Collected data entries
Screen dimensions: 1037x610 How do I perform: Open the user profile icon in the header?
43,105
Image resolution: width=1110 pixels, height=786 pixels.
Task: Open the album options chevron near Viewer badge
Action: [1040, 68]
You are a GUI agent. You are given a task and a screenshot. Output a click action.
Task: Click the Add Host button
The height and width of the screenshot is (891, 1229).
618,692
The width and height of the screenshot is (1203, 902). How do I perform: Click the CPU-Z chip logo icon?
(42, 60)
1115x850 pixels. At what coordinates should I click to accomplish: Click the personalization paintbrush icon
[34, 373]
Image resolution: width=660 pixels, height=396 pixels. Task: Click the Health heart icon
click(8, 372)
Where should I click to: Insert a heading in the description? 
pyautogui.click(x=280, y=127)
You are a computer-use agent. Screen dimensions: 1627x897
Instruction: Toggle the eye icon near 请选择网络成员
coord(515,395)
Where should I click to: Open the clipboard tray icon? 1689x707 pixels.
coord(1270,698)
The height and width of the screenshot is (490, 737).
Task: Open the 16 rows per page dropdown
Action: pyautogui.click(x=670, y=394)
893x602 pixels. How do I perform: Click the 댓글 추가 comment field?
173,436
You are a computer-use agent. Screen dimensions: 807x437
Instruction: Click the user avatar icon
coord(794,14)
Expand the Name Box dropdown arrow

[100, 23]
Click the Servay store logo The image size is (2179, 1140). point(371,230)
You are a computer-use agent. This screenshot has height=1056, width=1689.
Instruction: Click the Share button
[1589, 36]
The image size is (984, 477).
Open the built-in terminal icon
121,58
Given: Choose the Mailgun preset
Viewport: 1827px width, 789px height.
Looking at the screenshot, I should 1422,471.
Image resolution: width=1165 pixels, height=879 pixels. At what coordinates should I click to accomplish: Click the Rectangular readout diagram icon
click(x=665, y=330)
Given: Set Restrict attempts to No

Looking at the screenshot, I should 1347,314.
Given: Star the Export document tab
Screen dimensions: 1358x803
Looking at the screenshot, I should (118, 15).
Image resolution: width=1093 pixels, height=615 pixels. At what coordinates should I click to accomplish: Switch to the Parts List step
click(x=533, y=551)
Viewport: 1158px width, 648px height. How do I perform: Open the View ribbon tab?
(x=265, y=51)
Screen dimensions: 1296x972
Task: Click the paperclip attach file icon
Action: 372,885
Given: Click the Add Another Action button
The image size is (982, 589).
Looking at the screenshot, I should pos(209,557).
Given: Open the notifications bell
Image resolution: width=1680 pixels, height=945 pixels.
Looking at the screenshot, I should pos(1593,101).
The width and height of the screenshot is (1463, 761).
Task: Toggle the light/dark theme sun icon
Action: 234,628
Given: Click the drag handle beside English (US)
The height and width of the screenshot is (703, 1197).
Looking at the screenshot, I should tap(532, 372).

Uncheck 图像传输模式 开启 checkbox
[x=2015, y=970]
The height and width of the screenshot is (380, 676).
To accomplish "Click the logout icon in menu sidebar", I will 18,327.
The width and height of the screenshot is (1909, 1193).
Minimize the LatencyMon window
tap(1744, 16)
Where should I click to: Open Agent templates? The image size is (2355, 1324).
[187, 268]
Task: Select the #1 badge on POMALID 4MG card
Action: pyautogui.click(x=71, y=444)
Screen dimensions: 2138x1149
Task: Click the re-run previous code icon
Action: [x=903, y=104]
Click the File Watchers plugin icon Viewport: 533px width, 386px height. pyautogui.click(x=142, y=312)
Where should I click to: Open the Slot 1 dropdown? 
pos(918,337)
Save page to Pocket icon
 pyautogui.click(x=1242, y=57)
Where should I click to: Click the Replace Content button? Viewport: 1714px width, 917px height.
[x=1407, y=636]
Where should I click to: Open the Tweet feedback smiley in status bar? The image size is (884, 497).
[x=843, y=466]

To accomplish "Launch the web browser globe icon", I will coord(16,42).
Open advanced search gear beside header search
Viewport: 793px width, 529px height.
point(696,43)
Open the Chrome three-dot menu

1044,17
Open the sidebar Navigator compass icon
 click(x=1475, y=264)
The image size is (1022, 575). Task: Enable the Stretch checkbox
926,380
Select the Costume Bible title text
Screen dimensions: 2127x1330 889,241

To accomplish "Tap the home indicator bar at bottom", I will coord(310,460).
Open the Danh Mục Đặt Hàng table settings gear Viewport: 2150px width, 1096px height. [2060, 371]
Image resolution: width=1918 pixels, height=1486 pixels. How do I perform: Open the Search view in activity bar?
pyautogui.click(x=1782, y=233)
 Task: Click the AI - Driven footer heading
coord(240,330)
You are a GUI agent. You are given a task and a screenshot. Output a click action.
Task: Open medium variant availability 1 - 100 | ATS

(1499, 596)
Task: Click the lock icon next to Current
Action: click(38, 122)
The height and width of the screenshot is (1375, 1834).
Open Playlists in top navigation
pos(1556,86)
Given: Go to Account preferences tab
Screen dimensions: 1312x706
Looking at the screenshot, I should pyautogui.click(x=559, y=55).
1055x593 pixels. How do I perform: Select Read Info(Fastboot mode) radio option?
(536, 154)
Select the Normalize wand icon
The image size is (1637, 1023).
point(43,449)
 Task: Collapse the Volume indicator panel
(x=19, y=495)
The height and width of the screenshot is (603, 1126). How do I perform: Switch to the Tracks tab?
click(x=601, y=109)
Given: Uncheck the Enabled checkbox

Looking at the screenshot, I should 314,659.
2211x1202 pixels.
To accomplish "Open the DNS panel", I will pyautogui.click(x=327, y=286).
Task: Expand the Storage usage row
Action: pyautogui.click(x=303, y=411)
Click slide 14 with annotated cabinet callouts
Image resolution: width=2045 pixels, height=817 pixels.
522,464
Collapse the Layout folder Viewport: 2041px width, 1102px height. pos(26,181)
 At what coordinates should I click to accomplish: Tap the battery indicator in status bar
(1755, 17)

Requirement ::
Print exactly the line containing "Collapse the Layout" and every line after it through the end of the records above, and nothing else.

Answer ::
Collapse the Layout folder Viewport: 2041px width, 1102px height. pos(26,181)
 At what coordinates should I click to accomplish: Tap the battery indicator in status bar
(1755, 17)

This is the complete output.